[정보유출 방지대책]세부적인 내용 '질의응답'
2014-03-10 09:00
아주경제 김부원 기자 = 금융위원회, 기획재정부, 미래창조과학부, 안전행정부, 방송통신위원회, 금융감독원 등은 '금융분야 개인정보 유출 재발방지 종합대책'을 10일 발표했다. 다음은 이번 종합대책과 관련한 세부적인 질의응답.
-동의서 양식은 구체적으로 어떻게 변경되나?
▶'필수 사항'과 '선택사항'을 별도 페이지로 구분하고, 필수사항부터 일괄적으로 동의함으로써 계약을 체결한다. 선택사항에 동의하지 않는다고 서비스 제공이 거부돼선 안 된다.

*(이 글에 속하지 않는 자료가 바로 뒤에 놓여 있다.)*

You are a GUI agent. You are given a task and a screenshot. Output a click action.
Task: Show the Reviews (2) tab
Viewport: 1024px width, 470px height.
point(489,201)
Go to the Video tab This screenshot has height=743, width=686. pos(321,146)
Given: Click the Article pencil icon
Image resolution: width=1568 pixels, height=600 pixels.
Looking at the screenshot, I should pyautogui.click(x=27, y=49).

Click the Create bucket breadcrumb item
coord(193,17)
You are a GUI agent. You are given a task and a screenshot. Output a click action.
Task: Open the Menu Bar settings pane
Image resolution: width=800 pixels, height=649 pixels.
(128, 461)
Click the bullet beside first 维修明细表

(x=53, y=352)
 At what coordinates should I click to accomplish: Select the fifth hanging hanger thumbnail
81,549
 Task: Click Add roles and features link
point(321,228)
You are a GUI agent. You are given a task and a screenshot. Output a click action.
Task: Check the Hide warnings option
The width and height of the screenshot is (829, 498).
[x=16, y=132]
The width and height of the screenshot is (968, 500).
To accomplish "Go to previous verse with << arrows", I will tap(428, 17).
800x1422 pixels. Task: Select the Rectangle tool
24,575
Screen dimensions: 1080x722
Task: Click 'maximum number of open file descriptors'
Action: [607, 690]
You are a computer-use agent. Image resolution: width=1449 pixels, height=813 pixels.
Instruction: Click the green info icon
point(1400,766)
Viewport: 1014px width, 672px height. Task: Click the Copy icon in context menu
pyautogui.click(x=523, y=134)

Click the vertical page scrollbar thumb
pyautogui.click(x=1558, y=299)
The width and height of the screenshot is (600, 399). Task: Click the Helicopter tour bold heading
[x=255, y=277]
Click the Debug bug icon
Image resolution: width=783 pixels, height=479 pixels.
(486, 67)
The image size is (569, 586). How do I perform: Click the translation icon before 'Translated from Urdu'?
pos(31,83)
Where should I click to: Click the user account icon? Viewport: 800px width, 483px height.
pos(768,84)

제3자 정보제공의 경우 포괄적 동의를 금지하고, 정보제공의 대상·목적별로 그룹화해 각각 동의를 받는다. 현재 '제공목적 달성시까지' 등으로 규정된 정보 보유 기간을 '거래 종료 이후 2년 내' 등으로 구체적으로 명시한다.
-비대면 영업 세부 통제 방안은?
▶무차별적 문자전송(SMS)을 통한 권유, 모집 등을 금지한다. 단, 마케팅 목적의 문자 수신과 관련한 별도 동의를 받거나 기존계약을 유지·관리하는 경우는 제외된다. 고객이 먼저전화를 걸거나, 블로그 등 광고 게시판 등에 연락처를 남긴 경우 등에는 가능하다.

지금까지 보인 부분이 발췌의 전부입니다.